I don't know how to solve this problem, but I did not continue to report this error when I re-ran it a few days later. Personal reasons led to the interruption of the program. The code reported the above error after a rerun.

with-twilight avatar Oct 15 '21 03:10 with-twilight

Maybe the problem is the PyTorch I installed. I didn't notice that I was running with another environment yesterday, pytorch:1.9 torchvision:0.3

with-twilight avatar Oct 15 '21 07:10 with-twilight

Hi @with-twilight, it seems the problem is caused by the PyTorch environment. Our code is tested on PyTorch 1.2, so there may be some bugs with PyTorch1.0.

Jeff-sjtu avatar Oct 17 '21 06:10 Jeff-sjtu

Hi @with-twilight, it seems the problem is caused by the PyTorch environment. Our code is tested on PyTorch 1.2, so there may be some bugs with PyTorch1.0.

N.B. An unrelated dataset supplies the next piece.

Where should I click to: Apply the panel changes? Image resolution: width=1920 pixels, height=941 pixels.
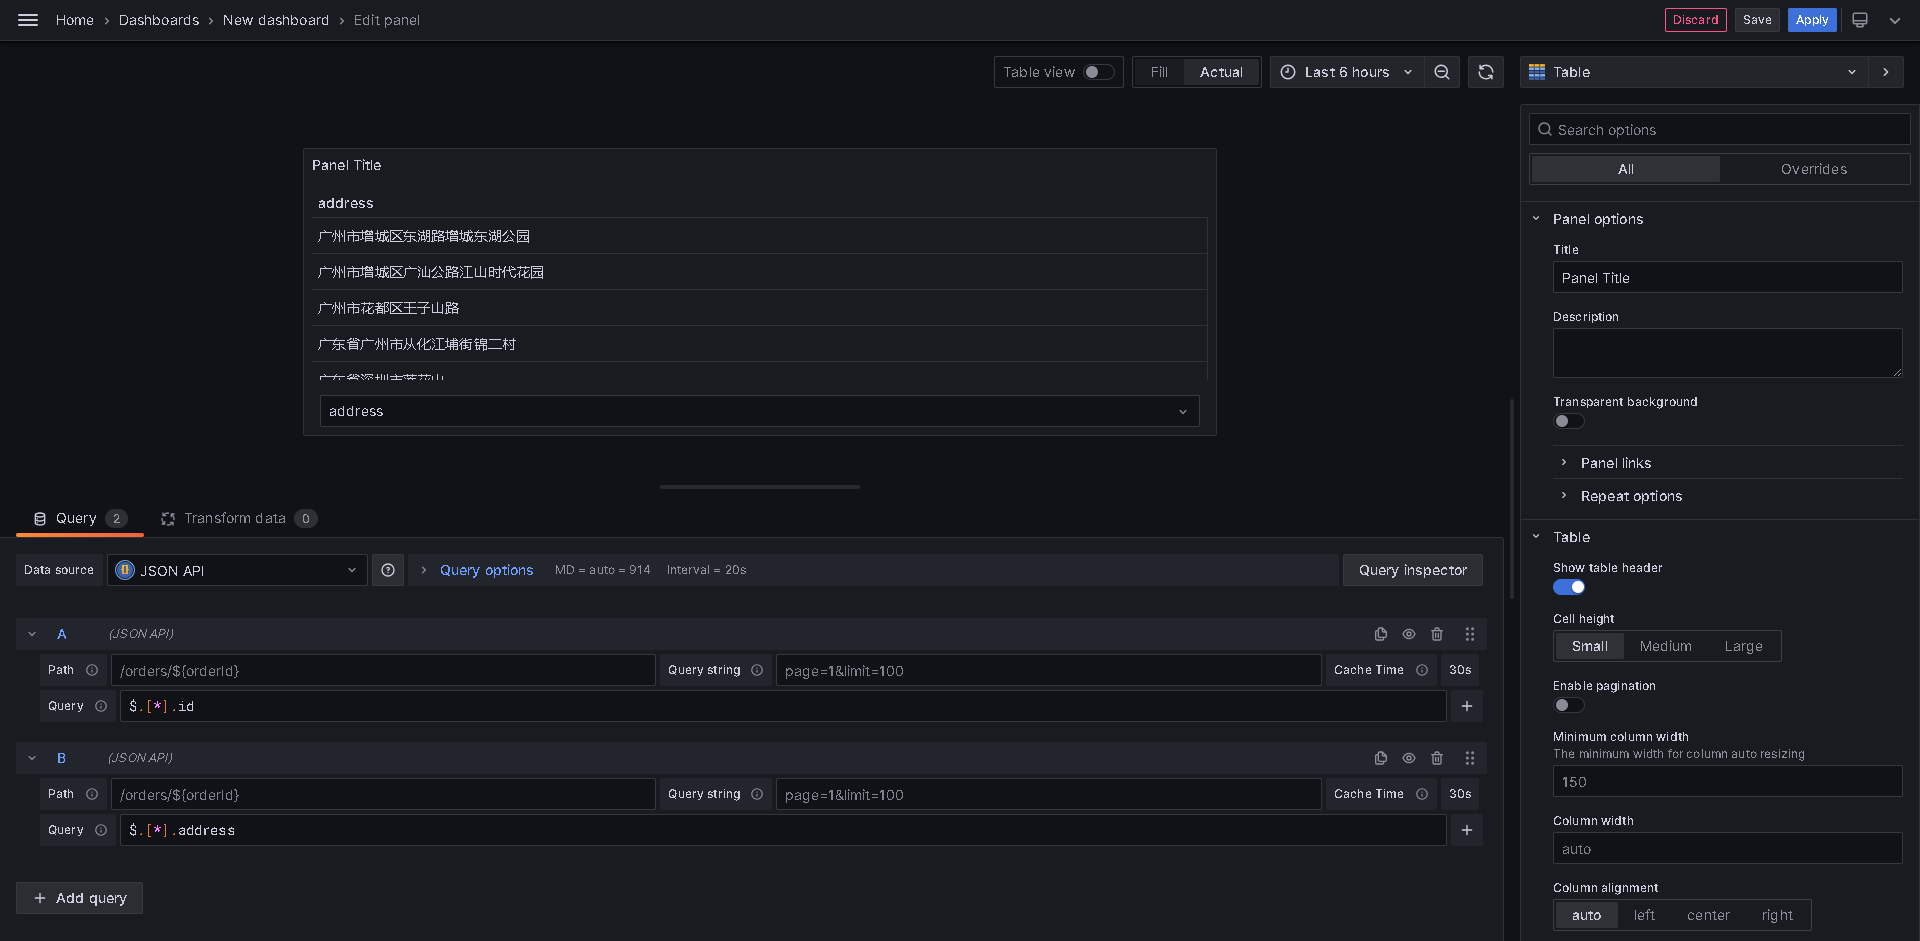[x=1811, y=20]
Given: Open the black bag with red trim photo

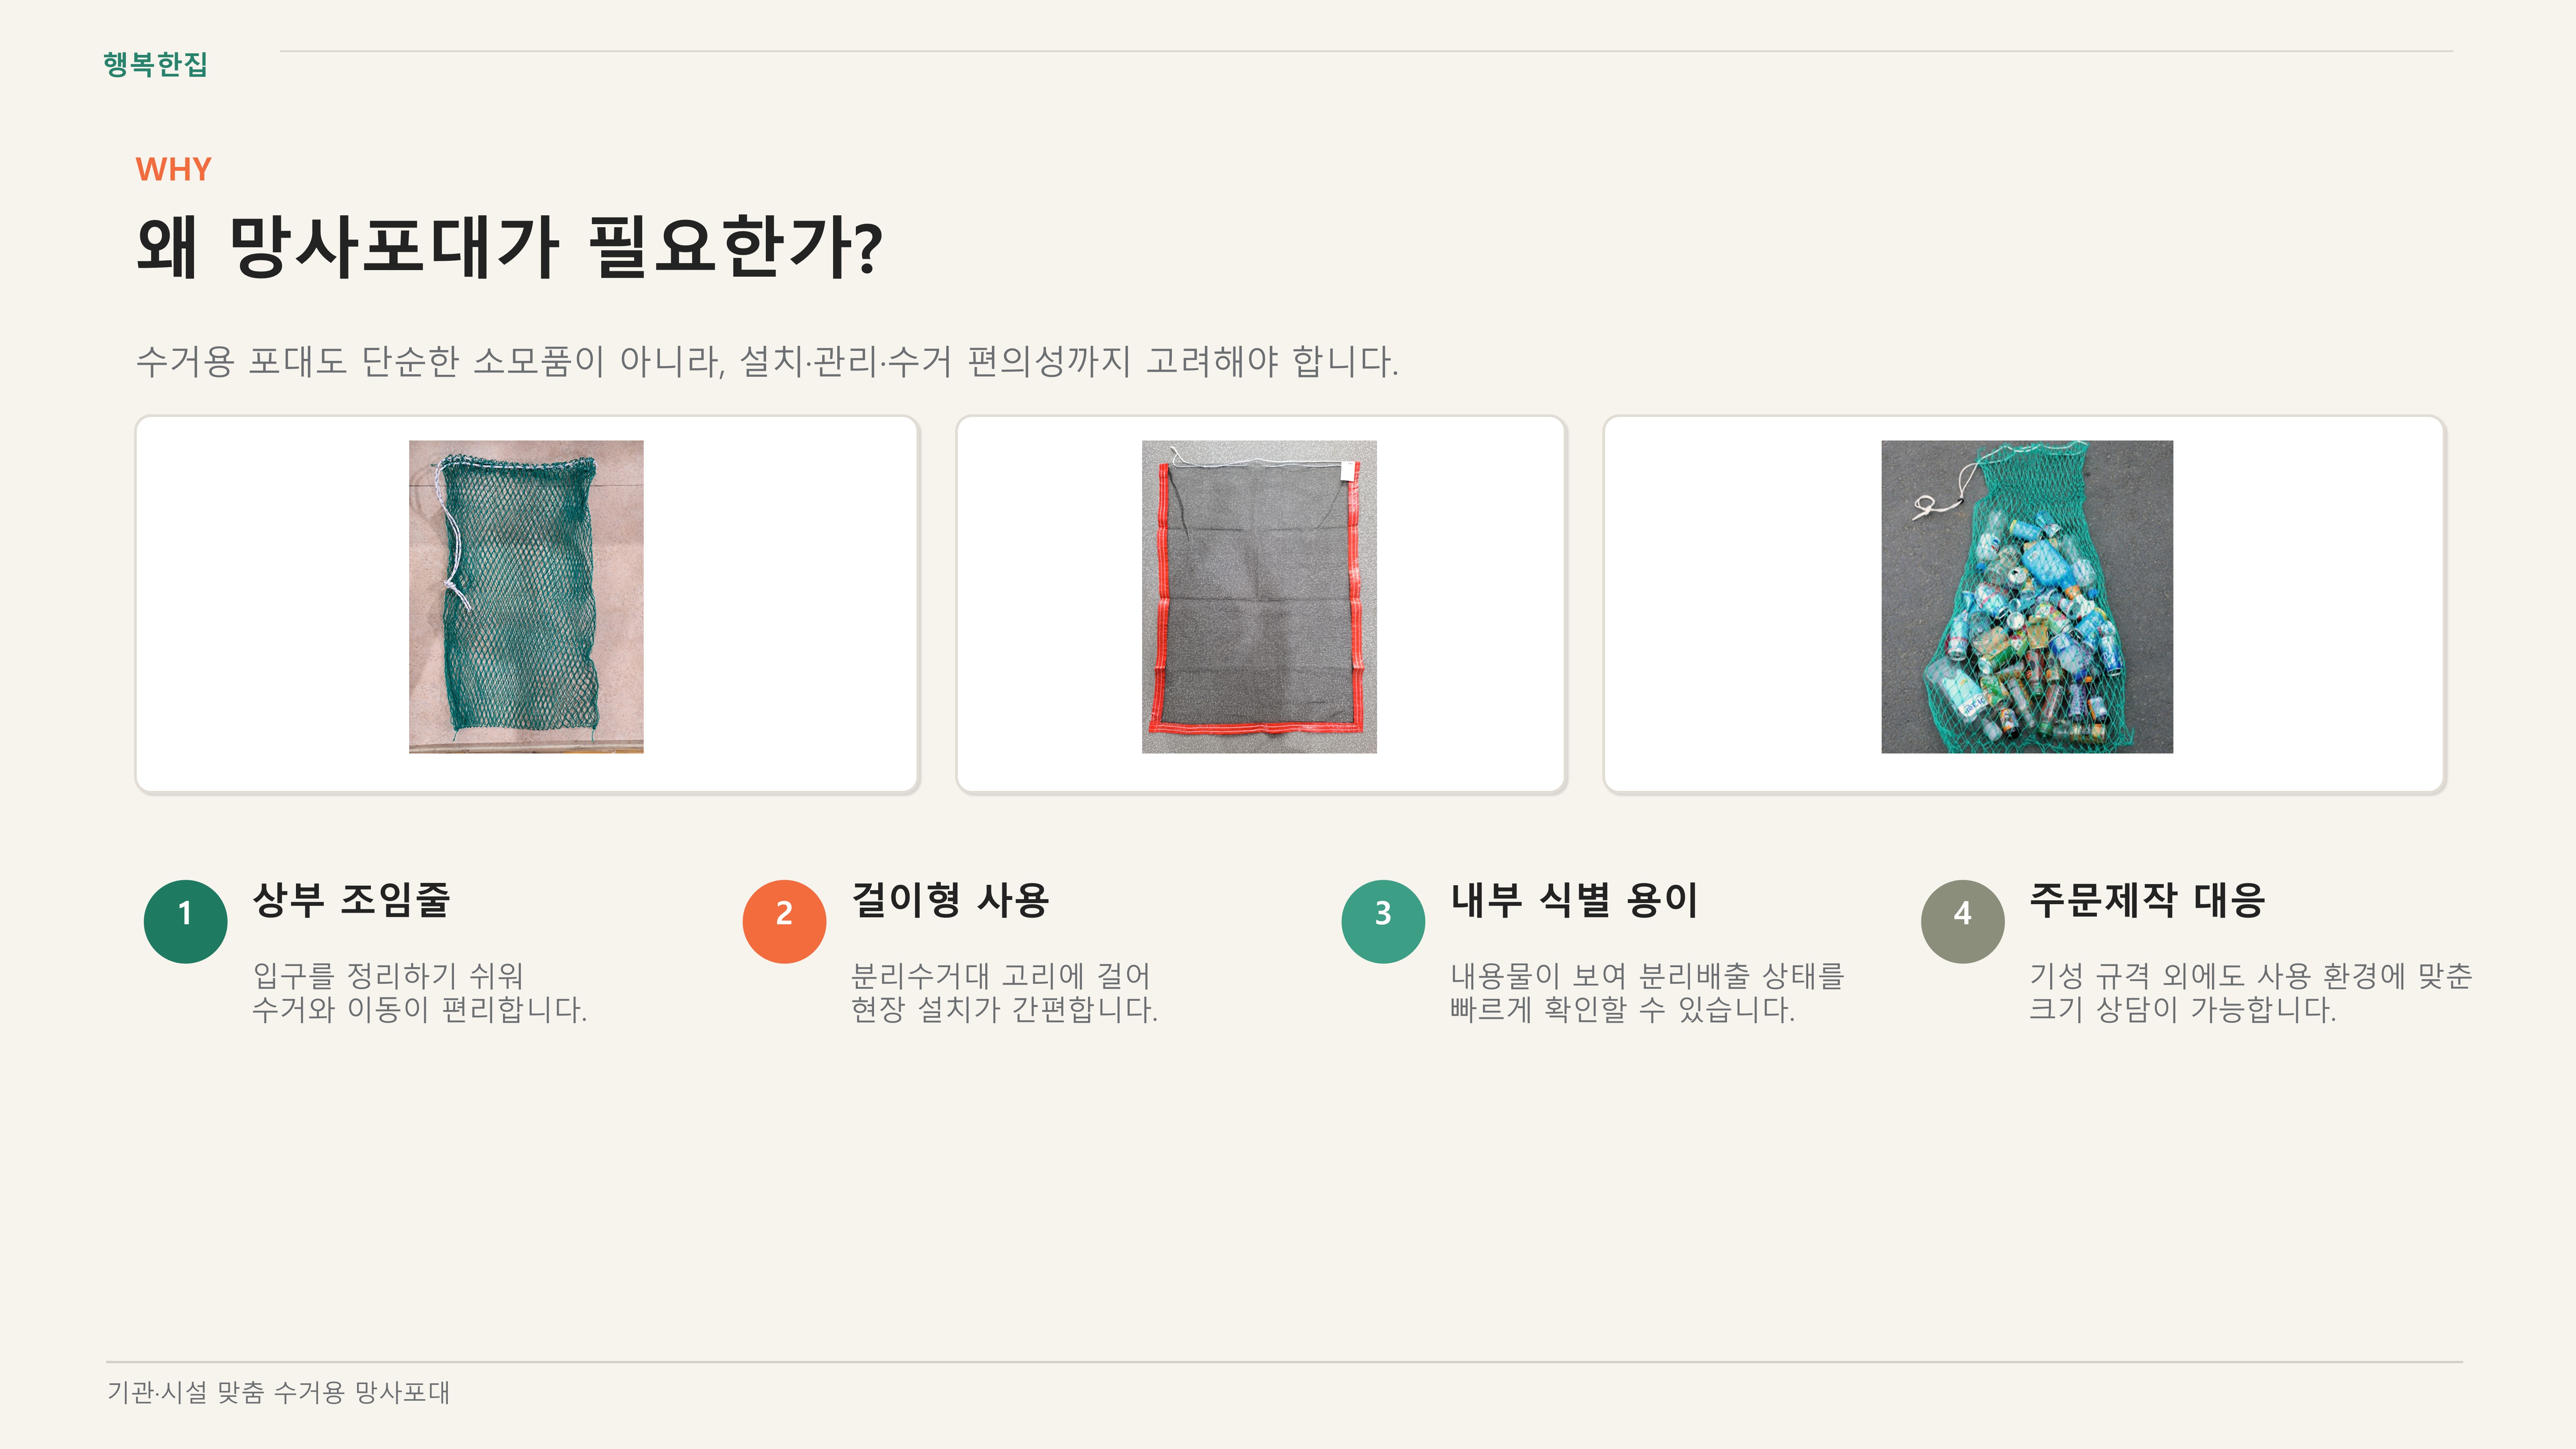Looking at the screenshot, I should [x=1259, y=597].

Hi, thanks for the great work! I also encountered exactly the same problem. pytorch: 1.2.0 torchvision: 0.4.0 cuda: 10.2 python: 3.6

The train_smpl.sh is

EXPID=$1
CONFIG=$2

python ./scripts/train_smpl.py \
    --nThreads 10 \
    --launcher pytorch --rank 0 \
    --dist-url tcp://localhost:23456 \
    --exp-id ${EXPID} \
    --cfg ${CONFIG} --seed 123123

And I try to use 2 GPUs to train, I ran this in the terminal:

CUDA_VISIBLE_DEVICES=2,7 ./scripts/train_smpl.sh train_res34 ./configs/test_config.yaml

The test_config.yaml only change the dataset path and changes the WORLD_SIZE to 2.

Looking forward to your reply!

lulindeng avatar Nov 13 '21 08:11 lulindeng

@lulindeng I met with similar problems before. After I switch to use pytorch==1.6.0, the problem disappears.

biansy000 avatar Nov 22 '21 14:11 biansy000

@lulindeng I met with similar problems before. After I switch to use pytorvh==1.6.0, the problem disappears.

Thank you ! I solved the problem by using revised code in this issue: https://github.com/Jeff-sjtu/HybrIK/issues/35#issuecomment-887304816

lulindeng avatar Nov 22 '21 14:11 lulindeng